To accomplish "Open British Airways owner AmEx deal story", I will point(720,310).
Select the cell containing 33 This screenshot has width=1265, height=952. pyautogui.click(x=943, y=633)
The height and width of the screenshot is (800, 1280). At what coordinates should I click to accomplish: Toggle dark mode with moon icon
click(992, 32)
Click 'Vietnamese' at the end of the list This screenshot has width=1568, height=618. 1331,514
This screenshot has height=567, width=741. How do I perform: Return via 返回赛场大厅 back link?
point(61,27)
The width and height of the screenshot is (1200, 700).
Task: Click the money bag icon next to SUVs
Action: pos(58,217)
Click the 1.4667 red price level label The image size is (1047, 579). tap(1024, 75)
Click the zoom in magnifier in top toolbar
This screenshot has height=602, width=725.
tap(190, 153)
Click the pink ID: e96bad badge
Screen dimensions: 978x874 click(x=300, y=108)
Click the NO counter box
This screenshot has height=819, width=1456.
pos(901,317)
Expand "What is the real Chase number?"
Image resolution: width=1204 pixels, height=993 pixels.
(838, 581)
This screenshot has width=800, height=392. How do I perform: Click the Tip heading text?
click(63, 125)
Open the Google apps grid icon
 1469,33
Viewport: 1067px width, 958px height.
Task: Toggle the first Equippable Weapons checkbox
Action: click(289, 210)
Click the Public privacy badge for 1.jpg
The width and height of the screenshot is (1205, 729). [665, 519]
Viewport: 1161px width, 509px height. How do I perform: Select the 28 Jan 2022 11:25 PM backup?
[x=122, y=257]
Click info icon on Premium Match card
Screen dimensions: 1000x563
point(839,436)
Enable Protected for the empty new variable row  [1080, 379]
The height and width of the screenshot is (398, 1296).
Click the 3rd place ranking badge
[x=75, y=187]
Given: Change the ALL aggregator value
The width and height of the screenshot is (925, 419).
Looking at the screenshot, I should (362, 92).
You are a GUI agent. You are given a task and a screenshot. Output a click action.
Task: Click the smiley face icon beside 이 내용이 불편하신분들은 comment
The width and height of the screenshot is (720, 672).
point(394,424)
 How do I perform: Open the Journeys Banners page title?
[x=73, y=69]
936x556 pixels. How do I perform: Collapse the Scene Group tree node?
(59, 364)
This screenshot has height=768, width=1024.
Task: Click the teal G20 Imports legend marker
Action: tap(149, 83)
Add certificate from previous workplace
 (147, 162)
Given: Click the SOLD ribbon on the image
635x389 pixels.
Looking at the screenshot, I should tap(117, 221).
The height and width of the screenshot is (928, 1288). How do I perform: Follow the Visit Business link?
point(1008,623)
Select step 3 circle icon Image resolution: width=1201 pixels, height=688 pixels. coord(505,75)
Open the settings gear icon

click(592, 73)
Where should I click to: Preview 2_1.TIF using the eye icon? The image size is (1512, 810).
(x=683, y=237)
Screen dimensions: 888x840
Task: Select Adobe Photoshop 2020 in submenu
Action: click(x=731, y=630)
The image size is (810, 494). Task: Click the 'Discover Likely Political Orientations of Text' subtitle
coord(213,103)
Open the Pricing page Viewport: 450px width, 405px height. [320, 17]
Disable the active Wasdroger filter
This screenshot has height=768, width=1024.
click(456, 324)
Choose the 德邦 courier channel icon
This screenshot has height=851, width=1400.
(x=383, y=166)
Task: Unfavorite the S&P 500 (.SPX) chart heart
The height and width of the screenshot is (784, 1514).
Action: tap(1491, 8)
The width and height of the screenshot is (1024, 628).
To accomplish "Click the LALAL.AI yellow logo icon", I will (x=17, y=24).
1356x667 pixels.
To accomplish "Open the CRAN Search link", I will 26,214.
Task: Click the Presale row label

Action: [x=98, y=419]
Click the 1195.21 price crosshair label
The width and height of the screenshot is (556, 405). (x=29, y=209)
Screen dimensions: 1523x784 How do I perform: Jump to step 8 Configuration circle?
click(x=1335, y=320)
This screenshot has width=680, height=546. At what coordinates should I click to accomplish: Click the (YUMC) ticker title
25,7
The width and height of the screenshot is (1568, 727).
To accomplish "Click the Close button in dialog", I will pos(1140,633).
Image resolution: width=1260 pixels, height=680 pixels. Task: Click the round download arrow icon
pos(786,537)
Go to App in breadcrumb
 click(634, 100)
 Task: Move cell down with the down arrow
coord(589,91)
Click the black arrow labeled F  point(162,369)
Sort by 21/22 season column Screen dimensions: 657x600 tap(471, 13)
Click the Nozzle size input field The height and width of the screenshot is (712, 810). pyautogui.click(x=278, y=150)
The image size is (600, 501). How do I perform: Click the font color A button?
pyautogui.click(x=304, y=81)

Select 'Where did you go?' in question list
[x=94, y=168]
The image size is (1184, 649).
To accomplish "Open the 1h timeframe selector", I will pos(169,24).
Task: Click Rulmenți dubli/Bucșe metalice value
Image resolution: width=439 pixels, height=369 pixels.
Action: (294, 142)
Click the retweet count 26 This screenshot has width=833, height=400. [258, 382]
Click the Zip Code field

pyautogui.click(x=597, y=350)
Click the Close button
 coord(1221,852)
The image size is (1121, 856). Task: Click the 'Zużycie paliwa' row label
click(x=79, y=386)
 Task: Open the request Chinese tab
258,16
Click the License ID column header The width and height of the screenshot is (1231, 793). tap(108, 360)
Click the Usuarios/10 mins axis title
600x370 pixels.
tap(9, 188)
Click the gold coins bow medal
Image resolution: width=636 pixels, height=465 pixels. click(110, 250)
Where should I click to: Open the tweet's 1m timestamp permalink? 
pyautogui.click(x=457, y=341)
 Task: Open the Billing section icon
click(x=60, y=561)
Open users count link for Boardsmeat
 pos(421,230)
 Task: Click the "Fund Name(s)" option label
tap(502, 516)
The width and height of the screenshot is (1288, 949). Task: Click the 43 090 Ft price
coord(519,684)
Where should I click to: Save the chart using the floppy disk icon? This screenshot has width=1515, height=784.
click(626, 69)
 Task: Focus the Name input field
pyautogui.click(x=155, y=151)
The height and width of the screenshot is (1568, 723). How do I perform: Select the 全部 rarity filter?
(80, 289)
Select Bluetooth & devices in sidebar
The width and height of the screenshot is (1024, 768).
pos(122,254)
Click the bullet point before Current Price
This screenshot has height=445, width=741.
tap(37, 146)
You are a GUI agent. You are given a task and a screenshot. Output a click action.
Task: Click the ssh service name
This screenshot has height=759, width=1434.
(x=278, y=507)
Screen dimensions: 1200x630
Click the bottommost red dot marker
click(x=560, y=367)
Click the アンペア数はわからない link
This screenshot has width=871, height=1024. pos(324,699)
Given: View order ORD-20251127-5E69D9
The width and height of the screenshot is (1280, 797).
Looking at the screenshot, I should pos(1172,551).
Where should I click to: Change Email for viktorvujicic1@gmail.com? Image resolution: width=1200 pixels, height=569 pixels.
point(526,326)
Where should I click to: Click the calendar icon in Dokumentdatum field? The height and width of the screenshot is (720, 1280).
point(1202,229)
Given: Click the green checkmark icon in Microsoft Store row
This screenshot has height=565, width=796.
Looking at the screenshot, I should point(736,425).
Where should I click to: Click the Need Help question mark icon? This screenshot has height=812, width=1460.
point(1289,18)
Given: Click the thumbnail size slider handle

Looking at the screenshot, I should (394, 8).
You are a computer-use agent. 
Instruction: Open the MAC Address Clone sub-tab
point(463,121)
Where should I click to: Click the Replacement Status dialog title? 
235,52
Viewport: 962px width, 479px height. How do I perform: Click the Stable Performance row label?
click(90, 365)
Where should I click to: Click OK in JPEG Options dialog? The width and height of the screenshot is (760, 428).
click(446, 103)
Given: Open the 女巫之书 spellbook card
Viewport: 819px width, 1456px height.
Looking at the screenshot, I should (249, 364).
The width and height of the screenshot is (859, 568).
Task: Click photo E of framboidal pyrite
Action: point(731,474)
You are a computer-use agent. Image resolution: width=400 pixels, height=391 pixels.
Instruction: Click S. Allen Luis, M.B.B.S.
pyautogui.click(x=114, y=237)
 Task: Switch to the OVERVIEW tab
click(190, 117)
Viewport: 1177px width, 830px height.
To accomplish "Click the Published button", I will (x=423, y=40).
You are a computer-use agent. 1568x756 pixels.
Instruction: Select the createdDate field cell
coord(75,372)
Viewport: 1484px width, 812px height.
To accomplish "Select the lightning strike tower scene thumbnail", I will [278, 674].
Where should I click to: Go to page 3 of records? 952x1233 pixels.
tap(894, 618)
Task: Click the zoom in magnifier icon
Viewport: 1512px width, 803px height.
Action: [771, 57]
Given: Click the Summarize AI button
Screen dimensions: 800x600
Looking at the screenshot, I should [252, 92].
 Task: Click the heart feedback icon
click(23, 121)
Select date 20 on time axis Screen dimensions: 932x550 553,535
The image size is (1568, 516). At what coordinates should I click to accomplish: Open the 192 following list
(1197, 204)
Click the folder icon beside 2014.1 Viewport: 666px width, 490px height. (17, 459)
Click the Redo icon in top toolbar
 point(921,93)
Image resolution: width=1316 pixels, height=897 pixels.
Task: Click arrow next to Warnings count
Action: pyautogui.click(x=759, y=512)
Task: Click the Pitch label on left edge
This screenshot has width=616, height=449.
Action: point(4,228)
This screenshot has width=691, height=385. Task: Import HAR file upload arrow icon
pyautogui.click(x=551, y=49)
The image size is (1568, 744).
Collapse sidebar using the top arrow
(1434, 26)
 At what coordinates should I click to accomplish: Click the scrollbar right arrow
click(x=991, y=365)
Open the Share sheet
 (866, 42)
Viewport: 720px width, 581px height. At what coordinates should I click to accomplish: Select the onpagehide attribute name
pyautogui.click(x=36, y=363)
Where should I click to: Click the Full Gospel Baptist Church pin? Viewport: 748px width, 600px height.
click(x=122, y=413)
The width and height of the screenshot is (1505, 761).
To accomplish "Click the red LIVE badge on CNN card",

☆ ☆ ☆ ☆ ☆ ☆ ☆

The problem:
Apply a filter to the listing above so that only lines with "computer" are kept, and copy those lines.

Answer:
You are a computer-use agent. 
You are a computer-use agent. Image resolution: width=400 pixels, height=391 pixels.
You are a computer-use agent. 1568x756 pixels.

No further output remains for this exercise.